When you’ve completed your practice, check in with your mind and body. Notice what feels different. When you begin adding a regular mindful movement practice to your life, it’s important to be patient–you may not see the results you expect right away. 

How to Keep Going

There are many yoga modalities available to you today. It’s not always easy to decide which one works best for you. I incorporate both restorative yoga and strengthening poses into Restore Your Core®–it’s a powerful combination of mindful movement with a deep understanding of the mechanics of pelvic floor and core function. We regularly use blocks, bolsters, and straps to help your body find better alignment without tension. 

Beyond the physical benefits, practicing yoga encourages self-reflection, self-acceptance, and self-compassion, and may help you cultivate a deeper, kinder relationship with your body. And that’s always my goal with Restore Your Core®.

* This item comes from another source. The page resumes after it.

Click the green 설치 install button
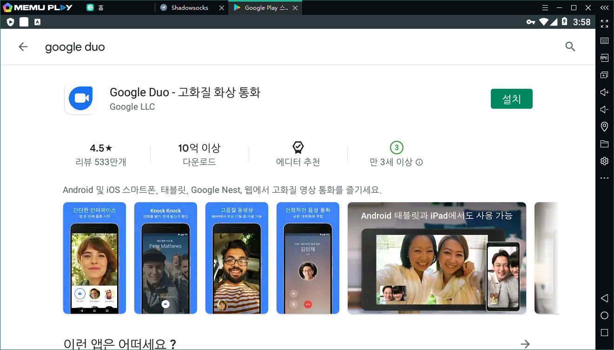This screenshot has width=614, height=350. click(x=511, y=99)
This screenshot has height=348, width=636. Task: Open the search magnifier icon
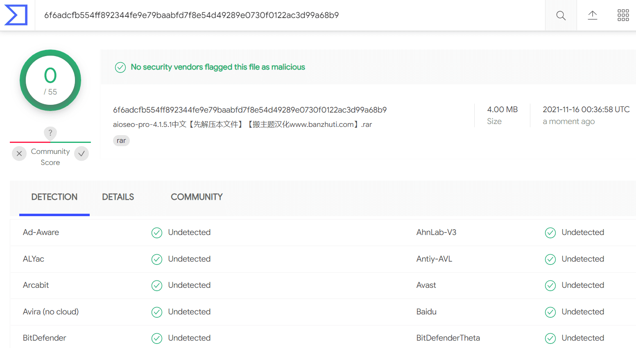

If you are looking for a program designed to release stress in your body, restore your body’s natural function, and encourage better posture and body alignment, then consider looking into our 12-week program. We’d love to have you! Connect with over 10,000 other people who are getting curious about their bodies, managing their core and pelvic floor injuries, and celebrating intentional progress and healing!

FAQ

1. Can yoga help me with core and pelvic floor problems?

Yes! Yoga can significantly benefit your core and pelvic floor health by integrating mindful movement, strengthening exercises, and breath work, which can improve muscle tone, stability, and function.

2. What is the philosophy behind yoga, and why is it relevant to physical exercise?

Yoga originated from practices aimed at uniting the body, soul, and mind. Its philosophy, as described in the Yoga Sutras, includes eight limbs, with the first two focusing on principles of living, such as non-harming and self-knowledge. Understanding this philosophy helps practitioners connect deeply with their bodies and minds, enhancing their yoga practice beyond just physical exercise.tervention.

3. How does yoga contribute to overall well-being?

Beyond the benefits that any form of exercise provides, yoga has been shown to reduce anxiety, depression, stress, and inflammation in the body. If you participate in group yoga classes, the connections you make with your fellow students can be life-long.

4. What should I look for in a yoga class?

You might want to experiment with several of the different styles of yoga that are available. The pacing and cueing of the class matter; you’ll want a class that feels easy to follow along with, instead of one where you don’t know which part is moving. Make sure that your instructor has a good sense of how to adapt the movements you’re making for the individual bodies in the room.